There are Kiwi robots everywhere when we arrive at the SkyDeck headquarters. The floors of U.C. Berkeley’s accelerator are lined with the things, with the startup’s small team frantically working to get them up and running in corner of the space.
The robots have become a familiar sight to anyone who’s spent any time on the U.C. Berkeley campus recently. Unlike countless hardware startups, who spend years incubating and iterating products, Kiwi’s team couldn’t wait to take to the east bay to test their product in a real world setting.
According to cofounder and CEO Felipe Chavez Cortes, the company has already fulfilled more than 10,000 orders with its team of delivery ‘bots. It’s a differentiator in an increasingly crowded world of delivery robots, for whom testing on city sidewalks has presented a host of issues. In December of last year, San Francisco went so far as banning delivery ‘bots from city streets for fear of a robotic sidewalk takeover.

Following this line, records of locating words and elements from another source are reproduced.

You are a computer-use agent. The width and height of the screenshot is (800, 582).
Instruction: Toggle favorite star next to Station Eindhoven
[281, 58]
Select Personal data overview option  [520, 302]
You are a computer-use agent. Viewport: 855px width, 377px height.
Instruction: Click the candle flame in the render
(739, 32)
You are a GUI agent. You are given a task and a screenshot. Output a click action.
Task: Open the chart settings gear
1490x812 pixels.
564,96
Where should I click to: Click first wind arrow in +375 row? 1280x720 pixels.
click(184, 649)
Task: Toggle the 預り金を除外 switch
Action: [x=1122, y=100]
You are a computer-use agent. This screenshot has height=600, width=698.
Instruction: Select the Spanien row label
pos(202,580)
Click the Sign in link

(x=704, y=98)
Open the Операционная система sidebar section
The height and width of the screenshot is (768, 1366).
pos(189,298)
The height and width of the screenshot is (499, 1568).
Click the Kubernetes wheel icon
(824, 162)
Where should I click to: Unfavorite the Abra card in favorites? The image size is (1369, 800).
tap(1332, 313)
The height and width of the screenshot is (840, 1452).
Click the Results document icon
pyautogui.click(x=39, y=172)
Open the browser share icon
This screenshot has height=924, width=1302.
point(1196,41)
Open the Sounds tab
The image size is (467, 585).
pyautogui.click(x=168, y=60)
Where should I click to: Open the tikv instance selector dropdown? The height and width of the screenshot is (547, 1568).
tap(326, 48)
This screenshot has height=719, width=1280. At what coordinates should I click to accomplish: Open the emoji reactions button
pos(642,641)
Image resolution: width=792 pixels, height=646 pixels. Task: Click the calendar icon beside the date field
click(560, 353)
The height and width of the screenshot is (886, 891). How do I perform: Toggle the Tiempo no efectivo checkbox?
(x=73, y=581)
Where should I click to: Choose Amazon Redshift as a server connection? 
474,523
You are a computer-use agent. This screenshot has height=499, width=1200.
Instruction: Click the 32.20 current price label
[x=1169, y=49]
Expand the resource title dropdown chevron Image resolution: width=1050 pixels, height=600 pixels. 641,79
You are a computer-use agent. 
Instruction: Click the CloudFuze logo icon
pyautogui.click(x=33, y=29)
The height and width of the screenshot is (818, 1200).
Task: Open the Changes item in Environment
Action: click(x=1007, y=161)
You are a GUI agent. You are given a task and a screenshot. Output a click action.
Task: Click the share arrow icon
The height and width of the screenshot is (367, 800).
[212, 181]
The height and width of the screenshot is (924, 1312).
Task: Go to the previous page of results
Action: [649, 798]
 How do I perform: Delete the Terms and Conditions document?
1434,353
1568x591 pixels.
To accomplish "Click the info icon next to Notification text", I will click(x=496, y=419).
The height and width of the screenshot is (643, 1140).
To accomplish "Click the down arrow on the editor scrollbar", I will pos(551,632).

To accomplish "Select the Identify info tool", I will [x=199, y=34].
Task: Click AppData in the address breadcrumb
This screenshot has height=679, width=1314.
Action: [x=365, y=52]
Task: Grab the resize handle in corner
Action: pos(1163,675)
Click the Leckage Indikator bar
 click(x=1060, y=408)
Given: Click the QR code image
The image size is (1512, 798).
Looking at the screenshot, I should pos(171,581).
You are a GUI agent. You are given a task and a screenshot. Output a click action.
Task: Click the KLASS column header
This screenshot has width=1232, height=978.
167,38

Being based within spitting distance of the Berkeley campus has proven useful for the company’s testing, both with regards to access and the seemingly endless resource that is hungry college students. The robots’ smaller size also allows means they don’t monopolize sidewalk space like some of the competition.
“I believe that sidewalks are sacred, and we need to create technology that interacts with people the best way possible,” says Cortes. “That’s why we’re using several kinds of robots. This size works for 80 percent of the orders.”
Another key differentiator is Kiwi’s more modular approach to delivery. Rather than relying on a single robot to do all of the heavy lifting, the little four-wheeled ‘bot is designed with just the final 300 meters in mind.
“We started with one robot going from the restaurant to the customer’s house and found out pretty easily that that was inefficient,” says Cortes. “So we created a multi-modal system. We have three robots: one inside the restaurant, a semi-autonomous tricycle that goes in the streets and we have the last-mile robots. We have robots deployed in the city, and then, with the trikes, we can pick up dozens of meals at once and then we load the robots. The robot makes the last 300 meters. It works. Right now it’s cheaper than using human couriers, and the companies have control of the delivery.”
For now, Kiwi is a plucky startup, still working out of the accelerator that birthed it. The company still has a lot to grapple with, in order to make a solution that makes sense on a wider scale, including fully autonomous navigation and issues with potential theft of the technology, once the robots extend beyond the Berkeley campus. But it’s still a promising start.